JUNE 8, 1995

CARRBORO - N.C. prison inmates are back at work at the end of Eugene Street, continuing a clean-up project that began last month when they moved trash and old appliances and cleared brush from the creek bed.

State Correction Secretary Franklin Freeman was also on Eugene Street today talking about putting inmates to work for local government.

"These inmates from Orange Correctional Center are the latest to work in this new program that makes prison labor available to local government," said Freeman. "We're putting inmates to work in a way that benefits the community, expands local government's ability to provide services and makes the public more aware that inmates are working."

In the first five months of 1995, community work program inmates worked more than 201,000 hours on 554 projects in 50 N.C. communities.

Inmates from Orange have already worked in Carrboro, Roxboro and Durham County. The Hillsborough prison's work crew will serve Alamance, Durham, Orange and Person counties.

In a memo to town leaders, Carrboro Fire Chief Rodney Murray described last month's work by the crew of Orange inmates at Eugene Street as a huge success. He wrote that the program is offered free of charge to local governments that haven't had the personnel or funds to tackle such projects in the past.

Under the community work program, crews of up to 14 minimum custody inmates are supervised by a correction officer in short-term, manual labor projects for local government. The program was piloted at Greene Correctional Center last year and proved successful. The work program expanded to Caldwell, Carteret, Davidson, Duplin, Montgomery, New Hanover, Rowan, Rutherford, Sanford and Wilkes correctional centers earlier this year.

The program was recently added at Bladen Youth Center and will soon expand to Fountain Correctional Center for Women in Rocky Mount.

Inmates have tackled a number of jobs across the state. They have painted public buildings, built a picnic area, cleaned beach fronts, cleaned cemeteries and removed debris from flooding and storms. Mainly, inmates have cut brush and cleared trash.

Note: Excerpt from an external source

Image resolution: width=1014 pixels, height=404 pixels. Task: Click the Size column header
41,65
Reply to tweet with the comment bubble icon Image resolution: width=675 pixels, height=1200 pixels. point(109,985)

The inmates have been highly visible. Each wears a safety vest with INMATE on the back in large block letters. Large highway signs are also posted near work zones to make the public aware that inmates are working.

While the public may see the inmates working in this program or on road crews for the Department of Transportation, Secretary Freeman pointed out the public rarely visits prisons, the site where the majority of inmates work.

"We seek to put every able-bodied inmate into a job or training program to prepare him for work," Freeman said.